Example Model Results: Comparison of Plaintiff’s Claims Scenario and Disclosed Risk Scenario
The example model results show that the expected risk in the Plaintiff’s Claims Scenario is lower than the expected risk in the Disclosed Risk Scenario. In other words, even if the loan characteristics had been misrepresented, they would not have been material to a reasonable investor’s assessment of risk based on the total mix of information available at the time of issuance.
Plaintiff argued that Dr. Cohen-Cole’s testimony should be excluded because he failed to apply the correct standard for materiality. Plaintiff further argued that Dr.
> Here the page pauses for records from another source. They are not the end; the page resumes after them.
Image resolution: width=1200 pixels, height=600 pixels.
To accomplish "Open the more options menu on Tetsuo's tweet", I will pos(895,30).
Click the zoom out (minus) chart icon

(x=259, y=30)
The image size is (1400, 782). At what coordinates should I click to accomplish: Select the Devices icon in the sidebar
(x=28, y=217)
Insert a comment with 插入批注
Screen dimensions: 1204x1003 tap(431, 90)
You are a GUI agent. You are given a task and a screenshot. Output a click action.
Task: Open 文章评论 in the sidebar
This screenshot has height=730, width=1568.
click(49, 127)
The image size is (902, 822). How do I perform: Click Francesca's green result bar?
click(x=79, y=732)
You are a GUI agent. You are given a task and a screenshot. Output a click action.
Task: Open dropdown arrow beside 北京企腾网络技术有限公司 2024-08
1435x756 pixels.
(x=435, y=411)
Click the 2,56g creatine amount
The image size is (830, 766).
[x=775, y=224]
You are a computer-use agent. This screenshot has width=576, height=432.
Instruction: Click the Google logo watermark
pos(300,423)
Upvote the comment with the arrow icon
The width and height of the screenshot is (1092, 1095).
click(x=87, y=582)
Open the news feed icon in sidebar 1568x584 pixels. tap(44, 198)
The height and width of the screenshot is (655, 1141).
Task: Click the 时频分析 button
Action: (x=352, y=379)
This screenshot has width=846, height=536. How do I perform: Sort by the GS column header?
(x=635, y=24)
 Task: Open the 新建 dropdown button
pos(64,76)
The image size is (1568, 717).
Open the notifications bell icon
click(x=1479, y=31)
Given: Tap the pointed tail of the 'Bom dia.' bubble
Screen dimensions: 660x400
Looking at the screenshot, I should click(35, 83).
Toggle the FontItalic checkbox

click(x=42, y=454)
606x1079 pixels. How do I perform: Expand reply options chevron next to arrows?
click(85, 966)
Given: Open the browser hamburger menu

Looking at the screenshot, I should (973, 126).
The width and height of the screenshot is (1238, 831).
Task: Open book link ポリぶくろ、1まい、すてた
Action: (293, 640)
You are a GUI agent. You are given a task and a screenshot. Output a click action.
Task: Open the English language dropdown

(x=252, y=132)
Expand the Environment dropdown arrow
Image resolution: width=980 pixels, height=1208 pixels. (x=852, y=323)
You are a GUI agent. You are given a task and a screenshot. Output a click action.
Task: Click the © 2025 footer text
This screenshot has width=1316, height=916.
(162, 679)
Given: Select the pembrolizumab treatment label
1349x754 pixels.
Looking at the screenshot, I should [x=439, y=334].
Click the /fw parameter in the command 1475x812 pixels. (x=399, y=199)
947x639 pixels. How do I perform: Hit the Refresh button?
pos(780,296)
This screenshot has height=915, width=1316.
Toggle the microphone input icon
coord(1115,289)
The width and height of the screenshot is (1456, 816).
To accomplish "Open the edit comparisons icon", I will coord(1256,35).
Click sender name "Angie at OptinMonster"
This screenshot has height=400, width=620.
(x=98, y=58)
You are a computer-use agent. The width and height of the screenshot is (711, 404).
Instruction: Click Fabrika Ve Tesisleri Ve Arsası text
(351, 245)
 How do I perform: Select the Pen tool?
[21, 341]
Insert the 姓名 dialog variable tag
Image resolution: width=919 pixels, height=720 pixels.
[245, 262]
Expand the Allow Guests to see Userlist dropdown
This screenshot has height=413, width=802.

Cohen-Cole improperly assumed what an investor would find material, the very basis of his analysis. The Court found that Dr. Cohen-Cole, as an expert with experience in the field, could offer his opinion concerning what a reasonable investor would have considered or found significant in deciding whether to purchase the securities. Moreover, the Court noted that Dr. Cohen-Cole was not conducting a quantitative analysis to determine which facts a reasonable investor would find material, but instead opining that a reasonable investor would rely on this type of modeling, and his analysis was intended to show the results of the modeling that the investor would have performed. The Court denied Plaintiff’s motion to exclude Dr. Cohen-Cole’s analysis.
In the past five years, the Vega team has supported experts in over 30 securities fraud cases where plaintiffs have alleged violations of Sections 11 and 12(a)(2) of the Securities Exchange Act and associated state securities acts.